Le vin de la soirée restera ce Château La Nerthe rouge 2005. Un grand millésime, un domaine phare et ça se sent. La robe est d’un rouge sombre et presque impénétrable. Très parfumé au nez, il conjugue race et élégance, avec une magnifique évolution sur la réglisse, les fleurs (violette), la cerise, la fraise. Le tout est très intégré. Superbe ! L’attaque est franche et dévoile un vin puissant, aux tannins encore un peu serrés, mais à la personnalité affirmée. La finale est longue, veloutée, sur une touche animale. Un vin d’une grande harmonie. Rien à redire, si ce n’est que La Nerthe s’est surpassée dans ce grand millésime, alors imaginez les cuvées de prestige !… A ne pas manquer ! IVV : 92/100.

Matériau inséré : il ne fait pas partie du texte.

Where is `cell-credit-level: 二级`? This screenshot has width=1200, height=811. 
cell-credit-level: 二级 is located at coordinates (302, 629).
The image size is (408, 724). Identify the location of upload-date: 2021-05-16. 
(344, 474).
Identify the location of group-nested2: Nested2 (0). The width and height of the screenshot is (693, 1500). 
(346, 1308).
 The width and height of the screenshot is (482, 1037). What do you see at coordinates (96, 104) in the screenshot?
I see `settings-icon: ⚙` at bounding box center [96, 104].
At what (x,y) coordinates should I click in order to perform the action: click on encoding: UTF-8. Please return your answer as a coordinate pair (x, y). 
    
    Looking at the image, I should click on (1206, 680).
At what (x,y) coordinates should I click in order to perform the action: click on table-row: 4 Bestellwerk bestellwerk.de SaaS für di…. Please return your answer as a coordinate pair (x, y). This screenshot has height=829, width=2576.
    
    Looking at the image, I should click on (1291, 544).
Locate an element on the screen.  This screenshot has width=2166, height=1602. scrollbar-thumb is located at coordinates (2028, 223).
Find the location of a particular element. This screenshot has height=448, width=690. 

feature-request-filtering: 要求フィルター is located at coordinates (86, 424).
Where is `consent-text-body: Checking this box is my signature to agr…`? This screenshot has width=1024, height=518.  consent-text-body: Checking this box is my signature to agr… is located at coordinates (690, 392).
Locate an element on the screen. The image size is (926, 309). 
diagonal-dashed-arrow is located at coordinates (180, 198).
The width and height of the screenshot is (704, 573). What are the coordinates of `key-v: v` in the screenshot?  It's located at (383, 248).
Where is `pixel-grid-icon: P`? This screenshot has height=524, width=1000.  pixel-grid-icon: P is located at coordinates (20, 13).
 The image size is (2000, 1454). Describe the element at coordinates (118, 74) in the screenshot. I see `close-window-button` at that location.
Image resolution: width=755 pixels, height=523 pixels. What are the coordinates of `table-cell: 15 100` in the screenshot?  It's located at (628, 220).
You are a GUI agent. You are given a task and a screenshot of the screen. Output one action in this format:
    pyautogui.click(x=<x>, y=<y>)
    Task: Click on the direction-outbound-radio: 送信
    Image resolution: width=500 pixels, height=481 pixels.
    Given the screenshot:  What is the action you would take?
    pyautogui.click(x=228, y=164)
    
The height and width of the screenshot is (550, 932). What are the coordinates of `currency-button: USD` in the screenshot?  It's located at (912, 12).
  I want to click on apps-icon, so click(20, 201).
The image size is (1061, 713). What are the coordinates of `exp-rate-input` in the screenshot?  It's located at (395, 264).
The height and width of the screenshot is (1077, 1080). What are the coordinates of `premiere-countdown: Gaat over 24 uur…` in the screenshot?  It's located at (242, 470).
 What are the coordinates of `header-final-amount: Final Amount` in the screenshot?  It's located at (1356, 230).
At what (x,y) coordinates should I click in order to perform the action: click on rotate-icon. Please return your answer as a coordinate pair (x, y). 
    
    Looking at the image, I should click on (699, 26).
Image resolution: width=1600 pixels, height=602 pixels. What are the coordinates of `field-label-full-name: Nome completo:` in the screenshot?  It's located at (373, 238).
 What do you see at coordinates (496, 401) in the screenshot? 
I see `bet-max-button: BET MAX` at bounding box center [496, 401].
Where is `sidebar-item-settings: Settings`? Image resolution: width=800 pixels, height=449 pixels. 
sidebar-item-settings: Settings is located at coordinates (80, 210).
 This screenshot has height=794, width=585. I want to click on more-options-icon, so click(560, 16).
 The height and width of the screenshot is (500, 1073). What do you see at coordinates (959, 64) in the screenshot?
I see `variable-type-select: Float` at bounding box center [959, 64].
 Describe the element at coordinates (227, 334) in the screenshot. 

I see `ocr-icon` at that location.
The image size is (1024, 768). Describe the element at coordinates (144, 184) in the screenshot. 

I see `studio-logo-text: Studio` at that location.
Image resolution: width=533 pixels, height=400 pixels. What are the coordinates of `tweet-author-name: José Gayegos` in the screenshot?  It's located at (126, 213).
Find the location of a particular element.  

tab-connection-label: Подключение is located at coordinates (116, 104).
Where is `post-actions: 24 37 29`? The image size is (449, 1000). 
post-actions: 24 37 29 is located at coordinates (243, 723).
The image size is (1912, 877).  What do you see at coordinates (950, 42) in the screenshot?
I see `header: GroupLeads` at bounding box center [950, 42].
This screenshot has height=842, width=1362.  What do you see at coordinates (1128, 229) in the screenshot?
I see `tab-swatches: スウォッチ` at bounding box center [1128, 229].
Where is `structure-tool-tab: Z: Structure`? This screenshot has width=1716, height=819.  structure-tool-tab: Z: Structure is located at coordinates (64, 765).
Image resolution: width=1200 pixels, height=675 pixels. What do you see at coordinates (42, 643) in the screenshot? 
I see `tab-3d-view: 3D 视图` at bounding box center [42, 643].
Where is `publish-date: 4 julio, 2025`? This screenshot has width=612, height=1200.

Enfin, nous terminons par une maison certes moins connue du grand public, mais qui nous a offert un vin de classe ! Le Domaine de Marcoux est un précurseur en matière de biodynamie et a connu une magnifique progression sous l’impulsion de très bonnes critiques publiées dans les guides anglophones. Son Châteauneuf-du-Pape 2004 est d’une couleur rubis. Son nez est d’une grande précision et d’une grande race : le fruit (cerise, prune) est comme enlacé dans les épices (thym, romarin), on perçoit aussi la truffe ainsi que des notes automnales. L’attaque est fraîche, légère avant qu’un ensemble de grand volume ne s’impose avec une certaine puissance. La finale est éclatante, sur la prune, avec une acidité qui confère longueur et élégance. Un grand Châteauneuf de terroir. IVV : 91/100.

En somme, j’ai eu la chance de participer à une nouvelle grande dégustation de Châteauneuf-du-Pape. Entre tradition et modernité, plusieurs grands domaines sont soucieux de proposer la qualité requise par une appellation de renommée mondiale. Pour preuve, toutes maisons proposées ce soir travaillent la vigne avec respect (culture raisonnée, biologique ou biodynamique). Le grand souvenir de la soirée restera Château la Nerthe, dont les deux vins ont dominé la dégustation à côté du Domaine de Marcoux 2004 et de cet original Côtes du Rhône  » Les Quartz  » 2006 du Domaine du Clos du Caillou. Un grand merci à Fabrice et à tous mes compagnons de dégustation qui, je l’espère, prendront un aussi grand plaisir à lire ce billet que j’en ai eu à l’écrire.